I had some ER20s that I recently replaced. The new ones seem to be a different brand and are a ton better? Absolutely amazing. The ones I got are "ACS" brand and come in a little black rubber case.


----------



## AxeHappy (Mar 2, 2013)

Right now I'm using SureFire EP3 Sonic Defenders. They are quite good. I would recommend them over anything by Hearos or the ER series.


----------



## stmenzel (Mar 2, 2013)

I found some Etymotic ER20's on Amazon for $13 a pair and figured I'd use those for now. They had good ratings and people seemed to like those better than the Heros stuff. I do eventually want to go out and get some good ones actually made for me but I'm on not only a musicians budget but a college budget as well so I'm about as broke as it gets at the moment haha. Keep the suggestions coming though because this is definitely something I need to look further into and I just have no idea where to start. There's nowhere I could really find that had any worthwhile suggestions or reviews that didn't seem to be coming from an insider form the company itself.


----------



## Ghost40 (Mar 5, 2013)

I use ER20s. I used Hearos for a while. I also use the ER20s when I shoot concerts.


----------



## eaeolian (Mar 5, 2013)

sear said:


> ER-20s are great low-cost earplugs. Not as good as custom-made ones but they have almost no effect on what you're hearing (they attenuate low-end a bit more than high-end), they're comfortable, well made, etc. I don't play live at all so I don't really need them, but for listening to live music they are certainly a life-saver.





I have custom earmolds for playing on stage, but I use ER-20s for everything else, and they're as good as you're going to get for the price.


----------



## eaeolian (Mar 5, 2013)

AxeHappy said:


> Right now I'm using SureFire EP3 Sonic Defenders. They are quite good. I would recommend them over anything by Hearos or the ER series.



Hmm. Those get great reviews. Might have to check them out...


----------



## AxeHappy (Mar 5, 2013)

They offer slightly better noise reduction than the Hearos or ER-20s, I find them more comfortable and they are mighty cheap. 

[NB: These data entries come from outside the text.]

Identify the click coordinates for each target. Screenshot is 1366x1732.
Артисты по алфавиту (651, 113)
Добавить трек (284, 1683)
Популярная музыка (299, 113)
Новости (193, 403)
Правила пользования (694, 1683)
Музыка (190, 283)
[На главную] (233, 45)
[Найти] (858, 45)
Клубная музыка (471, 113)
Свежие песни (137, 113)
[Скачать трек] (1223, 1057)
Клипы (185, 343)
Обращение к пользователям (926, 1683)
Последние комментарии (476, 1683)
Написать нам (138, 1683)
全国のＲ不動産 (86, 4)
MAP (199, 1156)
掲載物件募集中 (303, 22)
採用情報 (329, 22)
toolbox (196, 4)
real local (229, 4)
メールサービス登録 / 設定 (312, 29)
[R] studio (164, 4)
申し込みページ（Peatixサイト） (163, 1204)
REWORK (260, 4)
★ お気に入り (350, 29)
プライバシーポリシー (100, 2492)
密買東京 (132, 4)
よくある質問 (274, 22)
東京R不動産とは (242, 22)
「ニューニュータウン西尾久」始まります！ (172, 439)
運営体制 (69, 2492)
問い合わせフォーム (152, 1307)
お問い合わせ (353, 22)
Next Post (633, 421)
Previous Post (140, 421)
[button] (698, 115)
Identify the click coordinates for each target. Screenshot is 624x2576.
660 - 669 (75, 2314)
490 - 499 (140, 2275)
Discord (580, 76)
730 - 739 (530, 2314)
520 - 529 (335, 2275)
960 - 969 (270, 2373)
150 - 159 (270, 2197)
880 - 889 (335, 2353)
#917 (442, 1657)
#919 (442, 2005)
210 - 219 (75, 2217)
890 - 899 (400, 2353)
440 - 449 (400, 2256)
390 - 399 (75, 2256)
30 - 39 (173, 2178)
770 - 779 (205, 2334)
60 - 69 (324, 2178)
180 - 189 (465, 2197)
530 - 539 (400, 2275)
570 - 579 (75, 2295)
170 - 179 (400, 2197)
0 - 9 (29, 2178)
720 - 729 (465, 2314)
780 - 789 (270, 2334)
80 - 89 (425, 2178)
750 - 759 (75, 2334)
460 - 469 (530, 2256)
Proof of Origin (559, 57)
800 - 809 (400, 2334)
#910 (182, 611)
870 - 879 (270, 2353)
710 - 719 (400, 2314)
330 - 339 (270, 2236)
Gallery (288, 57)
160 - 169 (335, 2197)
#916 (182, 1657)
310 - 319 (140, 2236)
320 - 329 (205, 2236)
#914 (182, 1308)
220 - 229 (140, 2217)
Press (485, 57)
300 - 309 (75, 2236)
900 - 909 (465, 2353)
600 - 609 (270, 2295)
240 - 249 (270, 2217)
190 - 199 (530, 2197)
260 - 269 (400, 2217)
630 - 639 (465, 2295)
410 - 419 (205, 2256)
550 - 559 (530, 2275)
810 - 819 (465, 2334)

Plus you can pull the red part out if you want to ear better and it's not loud enough for you to need the -24db reduction.


----------



## Off_The_Heezay (Mar 5, 2013)

Another vote for the ER20s here, use them at practice whenever I manage to remember them haha. Could never wear them live though.


----------



## goldsteinat0r (Mar 5, 2013)

I've used a lot of different brands and those hearos are really good. I use the ones that reduce sound by 20db across the board and I can still hear the whole band/myself really well with very little (if any) loss of high end.

Custom molded works great unless you sing, because when you open your mouth the sound will creep in around the plug (because your ear opening changes shape along with your face)


----------



## InfinityCollision (Mar 5, 2013)

Etymotic products are fantastic. ER20s are dirt cheap and great quality, and they've got solid custom-fit products as well. I also use ER4s for my in-ear monitors, great sound quality and noise attenuation.


----------



## bigredmetfan (Mar 5, 2013)

Toilet paper (2ply) actually works really good, it takes a lot of the bass out and lowers the volume. Plus it's always around wherever you go whether at practice or at a show.


----------



## InfinityCollision (Mar 5, 2013)

Do you really want to put shit that's been in a public bathroom in your ears...? Proper earplugs are damn cheap and do a better job of attenuating sound without compromising sound quality; your ears deserve better than some 2-ply.


----------



## AxeHappy (Mar 5, 2013)

You're right but if you forgot your plugs or some such thing, the toilet paper is a HELL of a lot better than nothing!


----------



## knifefightintheor (Mar 9, 2013)

I recommend the custom molded, as well. Retains clarity far better than anything you'll buy in a store IMO


----------



## TheKindred (Mar 29, 2013)

ER20's or the Vaters. 

On the cheap, I would do the ER20s. I like the vaters cause you can adjust the attenuation level to taste.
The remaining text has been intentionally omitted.